Voce da nera in corpo da pin-up efebica, capelli ieri biondi e oggi rosso mogano, vestito celeste leggero per sfuggire all'afa spietata di Piazza Napoleone (consueto e amabile contesto del Summer Festival), Joss Stone è fugacemente gravitata a Lucca per la sua unica data italiana. Come sempre ha cantato e ballato scalza (paura di cadere dai tacchi: uno dei suoi talloni d'Achille, insieme alla dislessia).

Pubblico affettuoso, ma non delle grandi occasioni. Spettacolo piacevole, breve, una decina di canzoni - troppo simili tra loro - attinte da The Soul Sessions (2003), Mind Body & Soul (2004) e il recente Introducing Joss Stone (2007). L'unico bis è stato Right To Be Wrong, in Italia il suo brano più noto.

La parabola di Joss Stone è fortemente paradigmatica. Carina, acerbamente affascinante, alcune marche di abbigliamento l'hanno scritturata come testimonial (una, la Gap, in sostituzione di Sarah Jessica Parker). Ha il viso di una Bridget Jones con meno problemi di linea, l'ugola è quella di chi - benedetta da un talento non comune - deve sempre ostentare il timbro, la corda vocale, il gorgheggio a uso e consumo della generazione Mtv.

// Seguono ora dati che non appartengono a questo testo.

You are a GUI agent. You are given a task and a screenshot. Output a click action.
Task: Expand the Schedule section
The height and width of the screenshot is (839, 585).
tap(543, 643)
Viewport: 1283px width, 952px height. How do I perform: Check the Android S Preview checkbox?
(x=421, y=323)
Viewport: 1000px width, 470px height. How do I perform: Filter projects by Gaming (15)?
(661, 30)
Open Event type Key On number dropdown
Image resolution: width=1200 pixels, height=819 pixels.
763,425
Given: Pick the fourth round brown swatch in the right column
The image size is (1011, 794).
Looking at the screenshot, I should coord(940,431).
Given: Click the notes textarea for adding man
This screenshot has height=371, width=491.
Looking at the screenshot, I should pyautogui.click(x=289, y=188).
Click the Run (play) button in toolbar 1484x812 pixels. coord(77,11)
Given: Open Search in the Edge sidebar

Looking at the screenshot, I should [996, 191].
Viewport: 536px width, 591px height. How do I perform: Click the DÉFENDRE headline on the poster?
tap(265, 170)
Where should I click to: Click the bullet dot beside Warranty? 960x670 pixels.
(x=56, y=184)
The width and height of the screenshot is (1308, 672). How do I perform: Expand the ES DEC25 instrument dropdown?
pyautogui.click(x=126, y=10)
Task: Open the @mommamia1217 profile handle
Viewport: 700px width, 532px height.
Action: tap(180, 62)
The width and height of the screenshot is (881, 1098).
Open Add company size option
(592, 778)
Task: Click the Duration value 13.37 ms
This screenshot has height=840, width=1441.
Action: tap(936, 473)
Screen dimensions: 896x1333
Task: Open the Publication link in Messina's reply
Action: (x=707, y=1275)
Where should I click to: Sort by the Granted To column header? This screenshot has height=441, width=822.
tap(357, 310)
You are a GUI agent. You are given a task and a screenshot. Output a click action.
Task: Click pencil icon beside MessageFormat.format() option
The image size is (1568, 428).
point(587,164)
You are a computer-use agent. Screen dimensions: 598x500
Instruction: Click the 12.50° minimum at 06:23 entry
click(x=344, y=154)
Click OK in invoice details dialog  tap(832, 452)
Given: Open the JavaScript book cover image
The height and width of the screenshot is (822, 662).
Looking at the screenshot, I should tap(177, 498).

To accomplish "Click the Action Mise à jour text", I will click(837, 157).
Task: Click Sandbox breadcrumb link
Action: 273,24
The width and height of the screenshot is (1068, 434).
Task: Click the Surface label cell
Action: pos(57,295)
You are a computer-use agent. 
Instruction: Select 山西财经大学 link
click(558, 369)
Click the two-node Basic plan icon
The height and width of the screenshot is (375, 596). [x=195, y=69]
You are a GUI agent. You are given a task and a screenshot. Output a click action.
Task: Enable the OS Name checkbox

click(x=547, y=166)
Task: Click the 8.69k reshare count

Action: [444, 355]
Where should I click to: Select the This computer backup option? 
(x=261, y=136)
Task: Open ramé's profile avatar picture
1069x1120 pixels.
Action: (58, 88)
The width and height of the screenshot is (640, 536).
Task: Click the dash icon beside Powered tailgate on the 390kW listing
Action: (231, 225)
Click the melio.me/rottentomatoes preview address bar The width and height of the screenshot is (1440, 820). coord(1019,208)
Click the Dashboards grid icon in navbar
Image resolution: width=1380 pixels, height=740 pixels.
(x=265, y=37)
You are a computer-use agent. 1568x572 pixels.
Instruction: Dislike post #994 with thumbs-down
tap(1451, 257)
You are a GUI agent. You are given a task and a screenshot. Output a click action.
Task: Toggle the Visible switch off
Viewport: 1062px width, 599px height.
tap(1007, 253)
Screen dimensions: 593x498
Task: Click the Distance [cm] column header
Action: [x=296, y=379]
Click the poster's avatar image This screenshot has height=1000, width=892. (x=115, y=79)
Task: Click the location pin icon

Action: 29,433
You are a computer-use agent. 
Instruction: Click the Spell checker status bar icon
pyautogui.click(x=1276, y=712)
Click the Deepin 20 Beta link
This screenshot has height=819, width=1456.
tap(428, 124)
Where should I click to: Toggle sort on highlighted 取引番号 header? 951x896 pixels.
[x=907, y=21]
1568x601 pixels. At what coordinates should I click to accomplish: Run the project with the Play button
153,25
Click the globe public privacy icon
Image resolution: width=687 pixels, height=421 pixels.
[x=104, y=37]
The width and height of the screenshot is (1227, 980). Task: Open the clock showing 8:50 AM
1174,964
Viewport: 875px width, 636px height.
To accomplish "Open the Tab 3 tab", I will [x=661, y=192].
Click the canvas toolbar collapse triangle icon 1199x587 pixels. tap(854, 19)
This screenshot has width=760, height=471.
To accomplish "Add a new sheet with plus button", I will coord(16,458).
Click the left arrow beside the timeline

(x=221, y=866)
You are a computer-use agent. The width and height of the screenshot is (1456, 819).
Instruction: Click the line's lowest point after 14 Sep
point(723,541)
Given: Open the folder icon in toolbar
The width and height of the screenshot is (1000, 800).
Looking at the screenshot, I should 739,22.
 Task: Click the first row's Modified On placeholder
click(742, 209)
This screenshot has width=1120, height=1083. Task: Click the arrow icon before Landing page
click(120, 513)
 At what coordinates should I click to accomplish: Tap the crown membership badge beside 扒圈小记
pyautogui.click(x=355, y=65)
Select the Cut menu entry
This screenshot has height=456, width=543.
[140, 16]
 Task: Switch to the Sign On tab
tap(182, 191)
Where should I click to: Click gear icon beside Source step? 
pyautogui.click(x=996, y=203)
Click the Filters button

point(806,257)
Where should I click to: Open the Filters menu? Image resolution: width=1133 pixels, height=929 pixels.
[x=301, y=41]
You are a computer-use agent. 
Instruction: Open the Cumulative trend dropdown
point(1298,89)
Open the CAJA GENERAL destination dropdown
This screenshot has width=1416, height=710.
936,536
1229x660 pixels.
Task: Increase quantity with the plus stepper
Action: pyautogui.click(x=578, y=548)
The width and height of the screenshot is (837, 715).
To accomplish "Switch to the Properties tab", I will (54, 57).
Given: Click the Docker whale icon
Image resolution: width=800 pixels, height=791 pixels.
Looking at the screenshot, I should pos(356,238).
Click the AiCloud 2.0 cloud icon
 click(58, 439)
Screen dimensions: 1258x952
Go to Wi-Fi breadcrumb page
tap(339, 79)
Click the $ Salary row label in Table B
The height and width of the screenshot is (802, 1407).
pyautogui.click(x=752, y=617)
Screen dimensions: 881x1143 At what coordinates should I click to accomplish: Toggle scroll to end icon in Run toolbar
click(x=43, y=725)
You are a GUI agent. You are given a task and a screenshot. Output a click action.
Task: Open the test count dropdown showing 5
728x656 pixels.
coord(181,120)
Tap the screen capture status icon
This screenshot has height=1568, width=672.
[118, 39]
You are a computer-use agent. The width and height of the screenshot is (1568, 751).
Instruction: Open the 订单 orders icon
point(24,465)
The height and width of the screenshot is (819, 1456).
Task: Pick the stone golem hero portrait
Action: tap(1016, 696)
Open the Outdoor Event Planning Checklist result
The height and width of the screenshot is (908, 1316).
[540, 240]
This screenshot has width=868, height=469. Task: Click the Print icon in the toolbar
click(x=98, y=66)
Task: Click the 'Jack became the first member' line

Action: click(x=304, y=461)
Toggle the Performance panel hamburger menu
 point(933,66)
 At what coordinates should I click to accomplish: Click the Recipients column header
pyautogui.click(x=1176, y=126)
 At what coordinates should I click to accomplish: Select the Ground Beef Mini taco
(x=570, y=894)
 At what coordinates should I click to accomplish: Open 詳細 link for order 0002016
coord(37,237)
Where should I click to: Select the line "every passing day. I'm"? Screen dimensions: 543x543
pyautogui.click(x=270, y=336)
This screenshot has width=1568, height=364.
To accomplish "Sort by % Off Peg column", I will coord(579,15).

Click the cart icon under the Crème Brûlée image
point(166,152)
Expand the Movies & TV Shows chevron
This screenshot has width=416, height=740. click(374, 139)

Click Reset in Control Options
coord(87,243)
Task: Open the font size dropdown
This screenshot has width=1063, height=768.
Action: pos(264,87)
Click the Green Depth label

Nel suo disco d'esordio, protetta da musicisti navigati e scafati (di fatto il Miami sound degli '80), era riuscita a canalizzare voce e incoscienza, inanellando interpretazioni d'autore: Harlan Howard, Laura Lee, John Ellison, perfino i «deviati» White Stripes e l'inarrivabile Aretha Franklin.

A quel punto, per Joss Stone come per tutti, il bivio: cosa fare da grande? L'eroina del new soul, un'artista capace di svincolarsi dalle logiche di mercato, oppure un'altra ugola d'allevamento, docilmente canalizzata e irreggimentata in un genere iper-commerciale che, non senza una certa generosità, potremmo definire (blando) rhythm'n'blues? Sintetizzando: nuova Aretha Franklin (con rispetto parlando) o ennesima Alicia Keys? Secondo e terzo disco hanno fatto pendere la bilancia verso la voglia di vendere, più che di convincere. La critica se ne duole, il mercato no. E neppure Brad Pitt, che ha fatto sapere di rilassarsi con la moglie Angelina Jolie proprio con le canzoni di Joss Stone, trasferitasi nel frattempo alle Bahamas.

Lei, tra il bamboleggiante e il fatalone, dimostra di non temere il palcoscenico; che la voce, senz'altro, c'è (anche troppo); che, se volesse, potrebbe volare in alto. Per ora, la velocità è da crociera e dai finestrini il panorama non offre scorci mozzafiato.